TROISIÈME SECTION
DÉCISION
SUR LA RECEVABILITÉ
de la requête n° 51699/99
présentée par Aldo Perico
contre l’Italie
La Cour européenne des Droits de l’Homme (troisième section), siégeant le 13 février 2001 en une chambre composée de
MM.J.-P. Costa, président,
W. Fuhrmann,
P. Kūris,
MmeF. Tulkens,
M.K. Jungwiert,
SirNicolas Bratza,
M.K. Traja, juges,
et deMmeS. Dollé, greffière de section,
Vu la requête susmentionnée introduite le 31 octobre 1997 et enregistrée le 7 octobre 1999 ;
Après avoir délibéré, rend la décision suivante :
EN FAIT
Le requérant est un ressortissant italien, né en 1945 et résidant à Mapello (Bergame). Il est représenté devant la Cour par Mes Renato Vico et Franco Uggetti, avocats à Bergame.
Le 15 octobre 1991, le requérant assigna M. P. ainsi que sa compagnie d’assurances devant le tribunal de Bergame afin d’obtenir réparation des dommages subis lors d'un accident de la circulation.
La mise en état de l’affaire commença le 16 janvier 1992, date à laquelle le défendeur fut déclaré défaillant, le juge nomma un expert et fixa pour le serment de ce dernier l’audience du 26 mars 1992. A cette date, le juge ordonna aux parties de verser au dossier certains documents et l’audience fut renvoyée au 18 juin 1992. Le 19 novembre 1992, le juge nomma un nouvel expert, qui prêta serment le 11 mars 1993. Des cinq audiences fixées entre le 16 décembre 1993 et le 4 novembre 1996, trois concernèrent l’audition de témoins ou des parties, une le dépôt de documents et une fut reportée d’office. L’audience du 25 septembre 1997 ne se tint pas, car elle fut renvoyée d’office.
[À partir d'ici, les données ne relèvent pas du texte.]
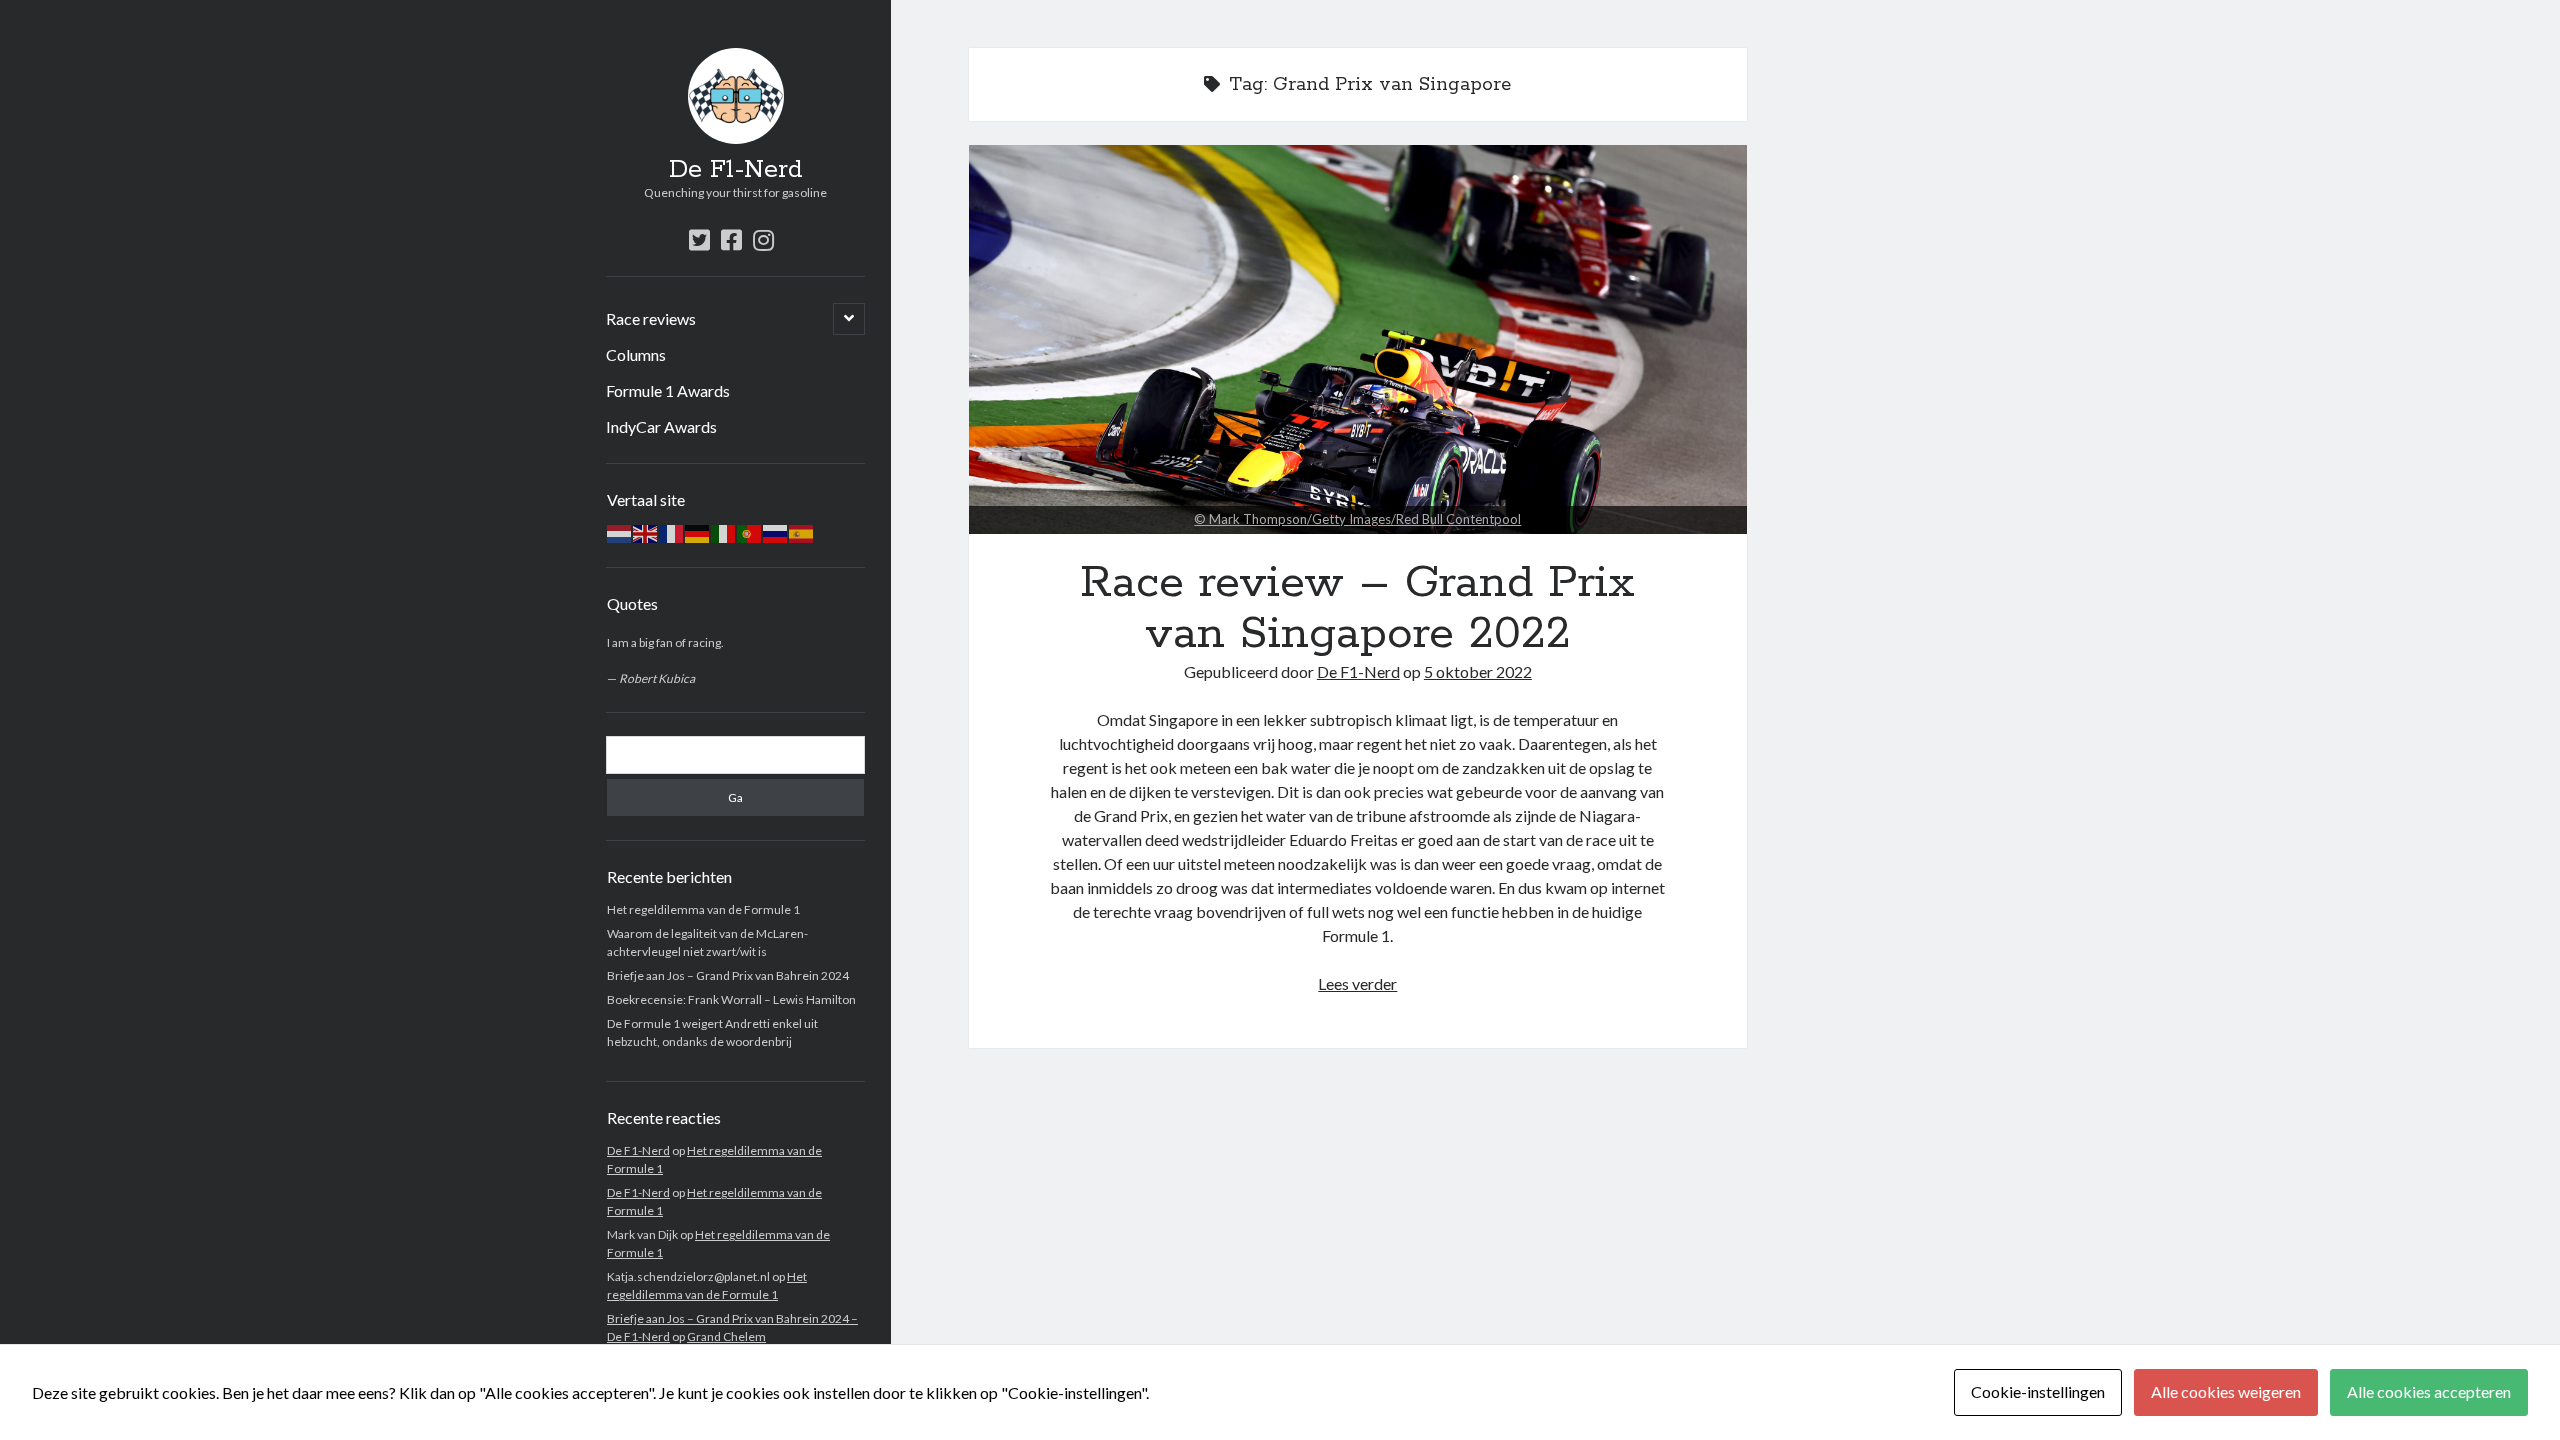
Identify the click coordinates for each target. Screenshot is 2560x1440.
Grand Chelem (726, 1336)
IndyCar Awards (661, 426)
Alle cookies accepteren (2429, 1391)
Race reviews (651, 318)
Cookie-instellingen (2038, 1391)
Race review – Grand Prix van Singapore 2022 (1358, 339)
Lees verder (1357, 983)
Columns (636, 354)
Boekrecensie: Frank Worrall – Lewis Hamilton (731, 999)
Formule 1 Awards (668, 390)
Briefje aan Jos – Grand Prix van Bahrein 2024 (728, 975)
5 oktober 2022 (1478, 671)
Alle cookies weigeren (2226, 1391)
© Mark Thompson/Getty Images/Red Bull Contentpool (1357, 519)
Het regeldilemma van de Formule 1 (703, 909)
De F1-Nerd (736, 170)
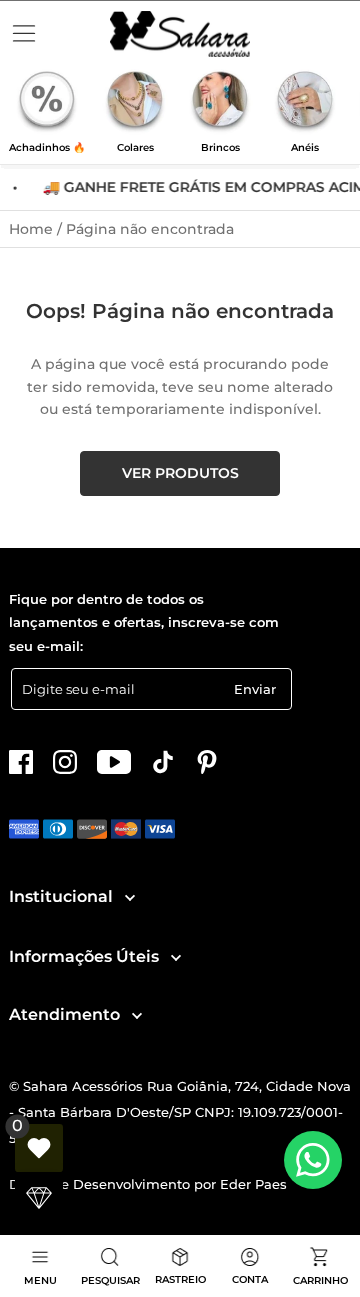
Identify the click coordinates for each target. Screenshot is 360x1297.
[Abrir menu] (24, 34)
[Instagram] (65, 762)
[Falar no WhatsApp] (313, 1160)
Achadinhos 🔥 (47, 148)
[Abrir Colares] (135, 102)
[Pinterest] (207, 762)
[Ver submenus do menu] (128, 897)
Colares (135, 148)
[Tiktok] (163, 762)
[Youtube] (114, 762)
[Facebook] (21, 762)
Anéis (305, 148)
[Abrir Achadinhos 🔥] (47, 102)
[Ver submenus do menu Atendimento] (135, 1015)
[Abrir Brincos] (220, 102)
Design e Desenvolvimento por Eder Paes (148, 1184)
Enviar (255, 689)
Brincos (220, 148)
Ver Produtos (180, 473)
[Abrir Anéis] (305, 102)
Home (33, 229)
Par une ordonnance hors audience du 18 janvier 1999, dont le texte fut déposé au greffe le 21 janvier 1999, le président du tribunal attribua l’affaire au collège de magistrats chargé de traiter les affaires les plus anciennes (sezione stralcio) et fixa l’audience suivante au 1er juillet 1999. L’audience de présentation des conclusions eut lieu le 20 décembre 1999, après un renvoi d’office. L’audience de plaidoiries eut lieu le 15 juin 2000. Selon les informations fournies par le requérant, aucun jugement n’avait encore été déposé au 30 octobre 2000.
EN DROIT
Le grief du requérant porte sur la durée de la procédure litigieuse. Cette procédure, qui a débuté le 15 octobre 1991 et était encore pendante au 30 octobre 2000, avait à cette date déjà duré plus de neuf ans pour une instance.
Selon le requérant, la durée de la procédure ne répond pas à l’exigence du « délai raisonnable » (article 6 § 1 de la Convention). Le Gouvernement s’oppose à cette thèse.
La Cour estime qu’à la lumière des critères qui se dégagent de sa jurisprudence en matière de « délai raisonnable » (complexité de l’affaire, comportement du requérant et des autorités compétentes et enjeu du litige pour le requérant), et compte tenu de l’ensemble des éléments en sa possession, ce grief doit faire l’objet d’un examen au fond.
Par ces motifs, la Cour, à l’unanimité,
DÉCLARE LA REQUÊTE RECEVABLE, tous moyens de fond réservés.